L’AMF propose d’améliorer la distribution transfrontière des fonds

le 19/09/2016 L'AGEFI Quotidien / Edition de 18H

L’AMF propose d’améliorer la distribution transfrontière des fonds

Voilà de quoi nourrir la réflexion des Britanniques, dont le Brexit menace le passeport financier européen. Dans une étude intitulée «Distribution transfrontière des fonds en Europe: identifier les barrières à l’entrée et améliorer la confiance des investisseurs», l'Autorité des marchés financiers (AMF) rappelle lundi le succès des passeports européens: 80% des OCPVM et 40% des FIA européens disposent d'un passeport transfrontière en 2016 selon la Commission européenne. Les frais annuels liés à l’obtention du passeport apparaissent très faibles au regard de l’activité des fonds : ils représentent de 0% à 0,0016% du montant moyen des actifs sous gestion. 

Si les passeports sont nombreux, ils ne sont pas toujours synonymes d’une réelle commercialisation des fonds dans les pays ciblés par les sociétés de gestion.
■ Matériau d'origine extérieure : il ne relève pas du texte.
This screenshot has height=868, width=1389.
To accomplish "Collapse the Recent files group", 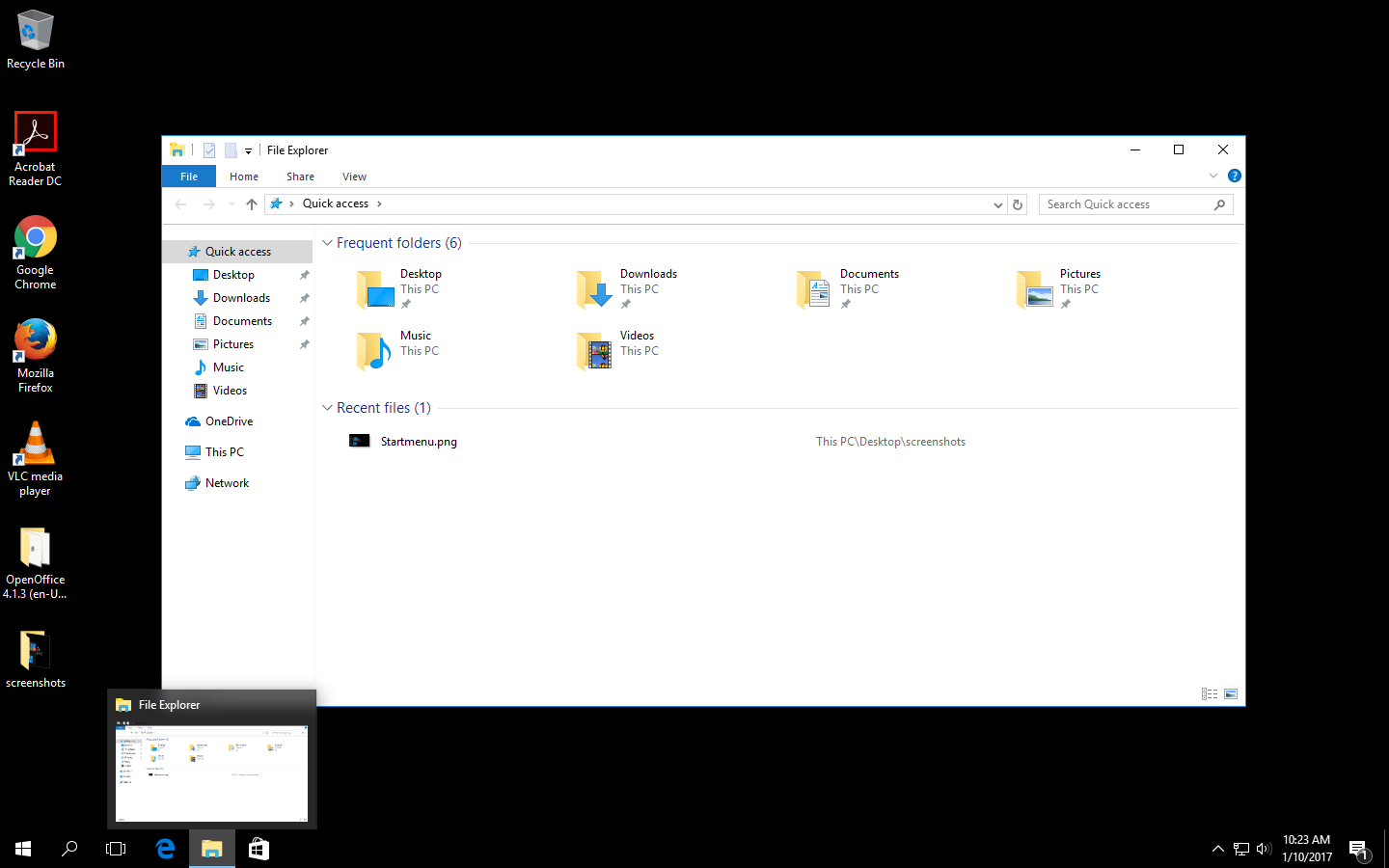I will point(327,408).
L’étude identifie un certain nombre de freins à cette distribution transfrontière : les préférences des réseaux de distribution pour leurs propres produits, la nécessaire adaptation au profil du consommateur local, la fiscalité et un biais national du consommateur.

Face à ces obstacles, l’AMF propose trois pistes pour développer l’offre transfrontière de fonds d’investissement : promouvoir une distribution en architecture ouverte et la convergence des règles de commercialisation, renforcer la confiance des épargnants en permettant à l’autorité locale de surveiller la publicité des produits financiers vendus sur son territoire et ouvrir le débat sur le contrôle des actes de commercialisation réalisés depuis l’étranger.